The effective rates of the temporary solidarity contribution based on the share of additional profits will be as follows:

  • if profits increased by 20%, 0% would be collected and so the effective rate would be 0%
  • if profits increased by 40%, 15% would be collected and so the effective rate would be 37.5%
  • if profits increased by 60%, 30% would be collected and so the effective rate would be 50%
  • if profits increased by 80%, 45% would be collected and so the effective rate would be 56.3%
  • if profits increased by 100%, 60% would be collected and so the effective rate would be 60%

The cap on market revenues will:

  • be introduced for non-gas generators in the wholesale electricity market
  • apply to all market revenues of relevant generators
  • apply only to facilities with a capacity of 1MW or more
  • include a cap of €120 per MWh for wind and solar
  • not apply to wind or solar energy projects which make difference payments to the Public Service Obligation for surplus revenues above the relevant auction strike price under the Renewable Electricity Support Scheme as these revenues are already capped
  • include a cap of at least €180 per MWh for oil-fired and coal-fired generation that is high enough to the collect windfall gains while ensuring this generation continues to operate and provide security of supply
  • include a cap of €180 per MWh for all other technologies, and
  • be administered by the Commission for Regulation of Utilities

Electricity Demand Consumption

Council Regulation (EU) 2022/1854 also sets out two obligations on Member States to achieve reductions in electricity demand consumption.

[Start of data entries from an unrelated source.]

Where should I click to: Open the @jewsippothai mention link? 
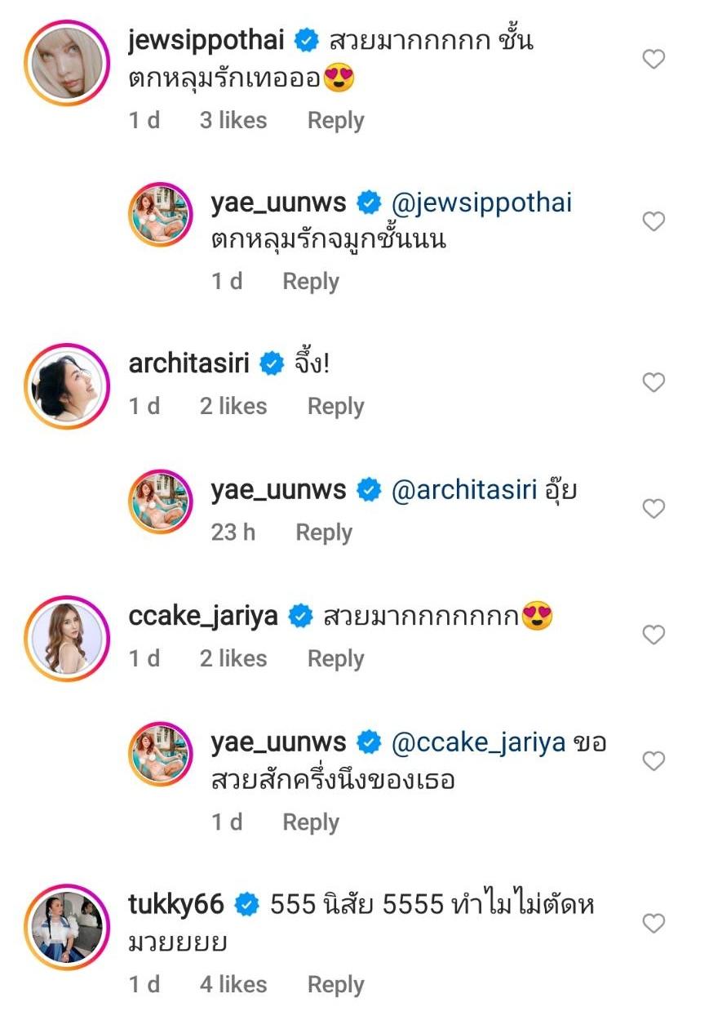[482, 203]
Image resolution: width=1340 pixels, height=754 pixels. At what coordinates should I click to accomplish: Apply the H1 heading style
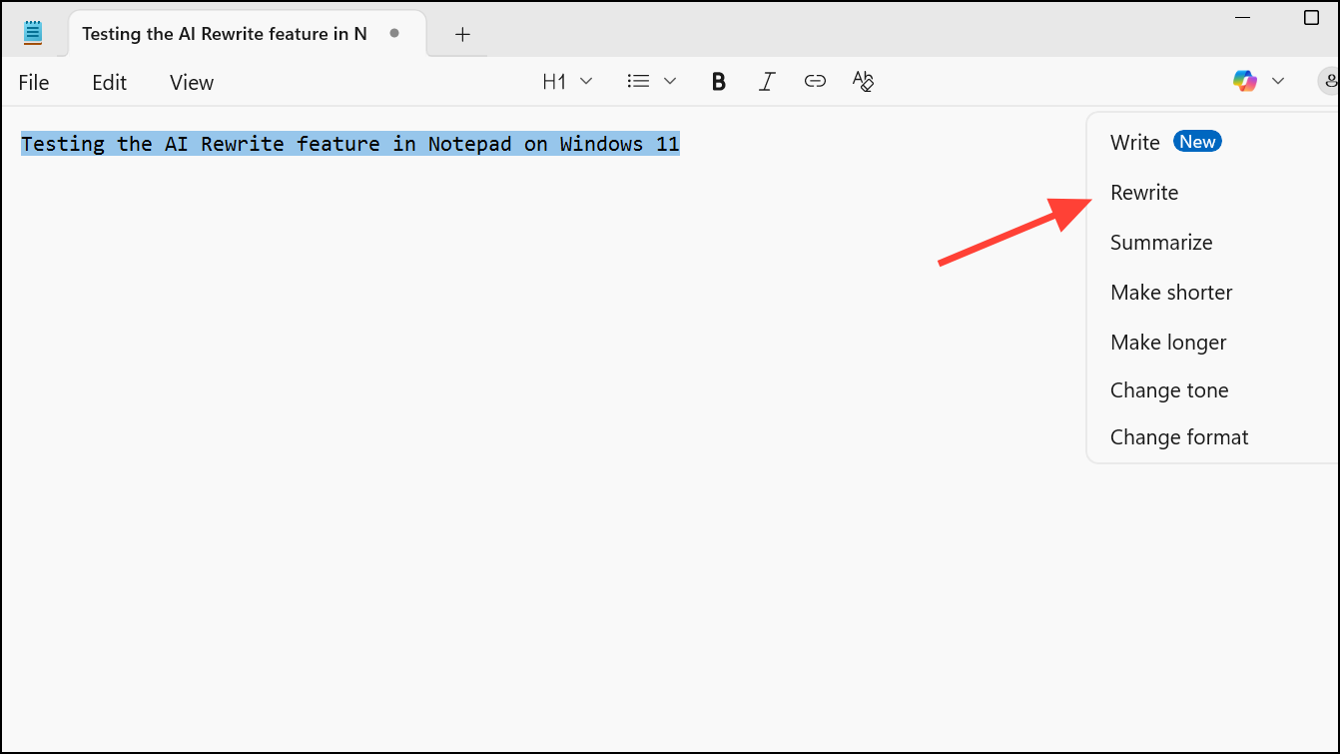pyautogui.click(x=553, y=81)

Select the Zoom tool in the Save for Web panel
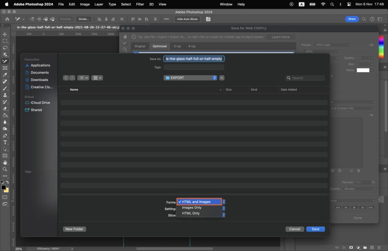[x=125, y=50]
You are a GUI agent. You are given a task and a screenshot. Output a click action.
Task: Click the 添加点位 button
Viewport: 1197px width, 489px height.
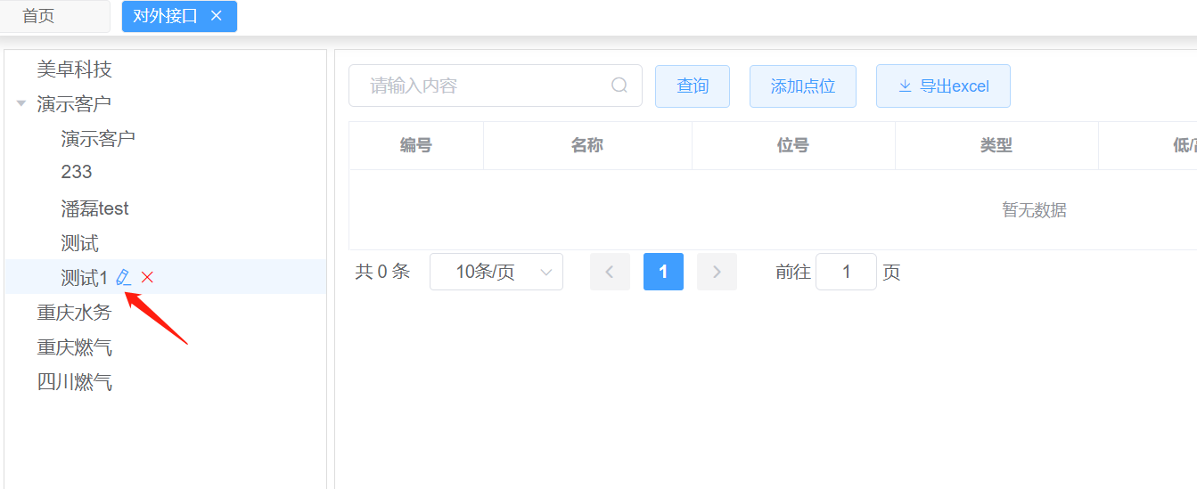(x=802, y=86)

The two obligations are as follows:

1. To endeavour to reduce overall electricity consumption in the period November 2022 to March 2023 by 10% (compared to the average of the previous five years over the same period) and

2. To reduce peak electricity consumption in the period December 2022 to March 2023 by 5% (compared to projected consumption).

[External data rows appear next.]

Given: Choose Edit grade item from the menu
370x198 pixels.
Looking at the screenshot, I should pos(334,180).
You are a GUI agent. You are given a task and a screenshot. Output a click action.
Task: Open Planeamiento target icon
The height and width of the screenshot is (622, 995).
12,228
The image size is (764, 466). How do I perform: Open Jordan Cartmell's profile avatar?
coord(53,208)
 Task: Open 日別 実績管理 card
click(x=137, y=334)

report on Electricity Demand Reduction required has been published by this Department.

Decision to split the bill

The decision was taken to divide the proposed Windfall Gains Bill into two separate Bills to ensure that the collection of the Temporary Solidarity Contribution (TSC) from the fossil fuel production and refining sector could proceed faster, before the summer recess.

The division means that Energy (Windfall Gains in the Energy Sector) Bill 2023 is split into two separate Bills:

  • Temporary Solidarity Contribution;
  • Cap on Market Revenues

This is a complex Bill, and the division is largely a technical issue only. The decision to split the Bill into two parts will not affect the revenue due to the exchequer.